** BEGIN Records to process **

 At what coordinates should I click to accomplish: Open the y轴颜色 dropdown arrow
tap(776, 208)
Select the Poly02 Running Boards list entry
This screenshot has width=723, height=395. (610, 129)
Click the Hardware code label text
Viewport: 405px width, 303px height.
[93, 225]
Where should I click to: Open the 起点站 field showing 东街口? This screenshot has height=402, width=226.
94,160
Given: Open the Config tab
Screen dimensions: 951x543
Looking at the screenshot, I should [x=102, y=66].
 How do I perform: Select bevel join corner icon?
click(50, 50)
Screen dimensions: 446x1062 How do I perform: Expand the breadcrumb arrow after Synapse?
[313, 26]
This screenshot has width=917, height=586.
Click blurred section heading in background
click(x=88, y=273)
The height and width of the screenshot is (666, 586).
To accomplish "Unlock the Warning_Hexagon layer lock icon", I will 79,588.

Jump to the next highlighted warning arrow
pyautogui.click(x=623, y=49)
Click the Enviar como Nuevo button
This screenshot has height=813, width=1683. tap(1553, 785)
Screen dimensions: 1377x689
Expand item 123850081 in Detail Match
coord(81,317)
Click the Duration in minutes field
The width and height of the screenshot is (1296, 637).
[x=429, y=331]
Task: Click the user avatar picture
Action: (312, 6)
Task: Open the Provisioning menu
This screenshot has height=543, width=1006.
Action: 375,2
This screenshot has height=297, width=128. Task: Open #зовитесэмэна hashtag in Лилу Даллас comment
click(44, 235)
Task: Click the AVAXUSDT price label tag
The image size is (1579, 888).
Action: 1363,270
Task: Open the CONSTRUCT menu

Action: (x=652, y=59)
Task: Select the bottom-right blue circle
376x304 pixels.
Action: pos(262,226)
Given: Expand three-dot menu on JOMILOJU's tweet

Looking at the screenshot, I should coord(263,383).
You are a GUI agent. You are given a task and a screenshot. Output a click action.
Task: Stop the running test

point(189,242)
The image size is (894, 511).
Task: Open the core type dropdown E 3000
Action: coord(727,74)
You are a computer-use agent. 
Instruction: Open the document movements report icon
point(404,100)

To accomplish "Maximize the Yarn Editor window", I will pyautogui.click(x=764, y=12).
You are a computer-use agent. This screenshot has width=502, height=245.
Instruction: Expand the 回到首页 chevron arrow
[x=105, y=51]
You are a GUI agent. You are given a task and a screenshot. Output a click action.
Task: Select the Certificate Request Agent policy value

** END Records to process **

● **Task directions**
Please extract the part of the listing that opens with the line containing "Given: Expand three-dot" and closes with the line containing "[x=105, y=51]", both included. Repeat those lines exactly.

● **Response for this exercise**
Given: Expand three-dot menu on JOMILOJU's tweet

Looking at the screenshot, I should coord(263,383).
You are a GUI agent. You are given a task and a screenshot. Output a click action.
Task: Stop the running test

point(189,242)
The image size is (894, 511).
Task: Open the core type dropdown E 3000
Action: coord(727,74)
You are a computer-use agent. 
Instruction: Open the document movements report icon
point(404,100)

To accomplish "Maximize the Yarn Editor window", I will pyautogui.click(x=764, y=12).
You are a computer-use agent. This screenshot has width=502, height=245.
Instruction: Expand the 回到首页 chevron arrow
[x=105, y=51]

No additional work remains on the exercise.